Treatment of urticaria
The primary treatment in acute urticaria is to avoid the trigger, if it is known to be an acute allergic or inducible urticaria. In the case of laryngo-pharyngeal angioedema, adrenaline (epinephrine) can be used. Otherwise, second generation antihistamines (non-sedating anti-H1) taken as needed or regularly are the first line pharmacological treatments; if control is not adequate one can increase the dose up to 4 times the recommended dose. Occasionally corticosteroids can be used for short periods.
It is recommended to avoid first-generation antihistamines (anti-H1, diphenhydramine, hydroxyzine, chlorpheniramine, periactin) because of their side effeects such as somnolence (impaired faculties), changes in memorey, dry mucous membranes, and an increased appetite.

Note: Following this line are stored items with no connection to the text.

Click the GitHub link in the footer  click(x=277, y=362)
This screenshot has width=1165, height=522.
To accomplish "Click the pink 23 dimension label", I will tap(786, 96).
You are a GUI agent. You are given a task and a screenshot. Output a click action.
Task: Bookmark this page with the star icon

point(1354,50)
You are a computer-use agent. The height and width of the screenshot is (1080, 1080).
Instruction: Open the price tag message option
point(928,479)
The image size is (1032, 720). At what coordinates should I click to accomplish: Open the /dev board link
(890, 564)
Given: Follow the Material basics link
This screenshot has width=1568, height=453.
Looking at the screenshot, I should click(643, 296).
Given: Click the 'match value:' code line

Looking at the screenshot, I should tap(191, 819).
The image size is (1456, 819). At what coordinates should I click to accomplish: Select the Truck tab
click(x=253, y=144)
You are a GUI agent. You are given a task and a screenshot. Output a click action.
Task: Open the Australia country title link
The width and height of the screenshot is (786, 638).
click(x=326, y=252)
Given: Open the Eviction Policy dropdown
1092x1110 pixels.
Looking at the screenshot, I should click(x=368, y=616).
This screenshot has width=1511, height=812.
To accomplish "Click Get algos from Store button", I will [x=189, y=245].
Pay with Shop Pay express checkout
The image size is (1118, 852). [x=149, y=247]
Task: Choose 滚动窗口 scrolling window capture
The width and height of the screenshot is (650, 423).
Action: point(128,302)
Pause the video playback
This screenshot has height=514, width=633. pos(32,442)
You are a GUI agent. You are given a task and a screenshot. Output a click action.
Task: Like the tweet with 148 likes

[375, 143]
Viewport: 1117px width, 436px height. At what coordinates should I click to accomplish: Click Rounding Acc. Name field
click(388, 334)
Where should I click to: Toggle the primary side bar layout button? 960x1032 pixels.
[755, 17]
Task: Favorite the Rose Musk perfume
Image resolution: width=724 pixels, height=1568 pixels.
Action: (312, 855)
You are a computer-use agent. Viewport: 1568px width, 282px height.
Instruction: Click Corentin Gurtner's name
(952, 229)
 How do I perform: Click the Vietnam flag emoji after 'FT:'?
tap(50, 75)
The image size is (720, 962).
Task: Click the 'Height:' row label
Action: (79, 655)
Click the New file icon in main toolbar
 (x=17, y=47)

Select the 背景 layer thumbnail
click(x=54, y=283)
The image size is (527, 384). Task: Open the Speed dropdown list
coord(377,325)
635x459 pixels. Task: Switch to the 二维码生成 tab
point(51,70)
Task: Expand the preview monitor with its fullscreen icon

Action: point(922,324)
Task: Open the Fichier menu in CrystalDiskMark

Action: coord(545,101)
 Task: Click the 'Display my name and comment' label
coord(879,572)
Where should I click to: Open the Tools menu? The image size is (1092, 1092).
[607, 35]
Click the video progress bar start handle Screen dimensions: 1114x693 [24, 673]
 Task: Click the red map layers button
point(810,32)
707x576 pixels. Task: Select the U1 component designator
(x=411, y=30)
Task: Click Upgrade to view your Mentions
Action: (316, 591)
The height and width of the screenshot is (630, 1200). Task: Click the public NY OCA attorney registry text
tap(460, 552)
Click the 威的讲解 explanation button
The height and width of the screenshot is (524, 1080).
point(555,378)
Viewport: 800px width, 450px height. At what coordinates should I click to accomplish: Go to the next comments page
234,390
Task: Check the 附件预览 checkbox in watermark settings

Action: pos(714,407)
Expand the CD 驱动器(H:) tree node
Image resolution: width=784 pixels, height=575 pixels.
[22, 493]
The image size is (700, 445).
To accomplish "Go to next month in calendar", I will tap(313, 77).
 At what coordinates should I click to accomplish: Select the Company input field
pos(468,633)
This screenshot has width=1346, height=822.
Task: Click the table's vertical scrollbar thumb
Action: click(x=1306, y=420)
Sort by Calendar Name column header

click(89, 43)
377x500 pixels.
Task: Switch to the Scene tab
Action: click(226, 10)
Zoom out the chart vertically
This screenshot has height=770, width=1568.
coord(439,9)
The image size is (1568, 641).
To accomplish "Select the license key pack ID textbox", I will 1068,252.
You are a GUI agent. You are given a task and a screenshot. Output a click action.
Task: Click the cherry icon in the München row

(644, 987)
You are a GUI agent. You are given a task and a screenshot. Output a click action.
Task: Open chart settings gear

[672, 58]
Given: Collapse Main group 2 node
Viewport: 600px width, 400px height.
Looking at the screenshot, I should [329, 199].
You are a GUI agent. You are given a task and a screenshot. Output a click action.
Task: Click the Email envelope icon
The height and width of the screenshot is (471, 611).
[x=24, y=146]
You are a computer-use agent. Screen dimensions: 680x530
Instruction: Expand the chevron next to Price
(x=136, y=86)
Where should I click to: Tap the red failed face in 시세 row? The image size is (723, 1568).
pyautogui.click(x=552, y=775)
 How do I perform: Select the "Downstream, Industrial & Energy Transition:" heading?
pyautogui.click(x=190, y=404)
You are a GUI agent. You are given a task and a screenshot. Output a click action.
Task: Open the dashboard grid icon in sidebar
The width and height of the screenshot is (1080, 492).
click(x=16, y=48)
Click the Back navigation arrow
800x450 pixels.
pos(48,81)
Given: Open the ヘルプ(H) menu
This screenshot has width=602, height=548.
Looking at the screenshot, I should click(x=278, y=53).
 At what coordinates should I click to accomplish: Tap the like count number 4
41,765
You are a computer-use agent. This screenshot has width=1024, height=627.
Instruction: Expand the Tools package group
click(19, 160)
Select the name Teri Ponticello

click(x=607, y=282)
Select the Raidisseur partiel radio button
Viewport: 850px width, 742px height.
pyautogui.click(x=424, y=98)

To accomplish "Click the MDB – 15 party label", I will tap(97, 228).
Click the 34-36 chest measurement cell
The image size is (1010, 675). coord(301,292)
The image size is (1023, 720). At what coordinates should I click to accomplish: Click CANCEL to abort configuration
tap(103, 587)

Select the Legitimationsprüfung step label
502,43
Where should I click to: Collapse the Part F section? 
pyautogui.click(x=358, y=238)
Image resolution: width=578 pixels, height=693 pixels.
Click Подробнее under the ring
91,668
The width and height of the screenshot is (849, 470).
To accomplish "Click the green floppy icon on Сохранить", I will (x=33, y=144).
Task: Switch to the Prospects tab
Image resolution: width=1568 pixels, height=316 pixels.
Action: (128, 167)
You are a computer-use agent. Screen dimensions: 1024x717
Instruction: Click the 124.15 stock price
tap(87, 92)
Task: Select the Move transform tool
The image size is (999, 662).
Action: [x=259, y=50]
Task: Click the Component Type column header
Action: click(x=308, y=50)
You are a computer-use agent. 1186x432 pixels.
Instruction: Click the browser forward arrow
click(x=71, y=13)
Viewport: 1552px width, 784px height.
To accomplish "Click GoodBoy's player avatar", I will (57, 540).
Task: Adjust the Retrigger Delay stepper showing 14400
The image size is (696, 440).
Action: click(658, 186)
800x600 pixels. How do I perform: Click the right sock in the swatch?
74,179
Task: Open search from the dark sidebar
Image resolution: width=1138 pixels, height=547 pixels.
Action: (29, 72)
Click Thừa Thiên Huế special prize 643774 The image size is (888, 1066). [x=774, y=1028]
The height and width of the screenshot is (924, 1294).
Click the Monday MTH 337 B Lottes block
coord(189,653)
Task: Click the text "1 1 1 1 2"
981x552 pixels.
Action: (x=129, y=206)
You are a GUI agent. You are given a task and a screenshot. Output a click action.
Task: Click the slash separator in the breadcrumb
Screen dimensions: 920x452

Chronic spontaneous urticaria
Here also non-sedating antihistamines taken as needed or regularly are the first step in pharmacological treatment; if control isn't adequate the dose can be increased 4 times above the usual. The majority of patients will respond favourably to these treatments.
One tries as much as possible to avoid treatment with corticosteroids because of numerous side effects. The addition of montelukast can sometimes help control urticaria that has been difficult to treat on high doses of antihistamines.
If there is little success with these treatments, then a more specialized treatment approach may be necessary, with the addition of omalizumab (a biologic agent), which is often successful in cases of refractory urticaria. Finally, if necessary, immunosuppressants can be used, such as cyclosporine in particular, or others.
It is necessary to identify the stimulus and avoid it; antihistamines can also offer a level of protection in cases of continual exposure to the trigger in question.
Other forms of urticaria and angioedema
These must be distinguished from other forms of acute and chronic spontaneous urticaria, in order to treat them correctly. Their treatment varies depending on the disease in question.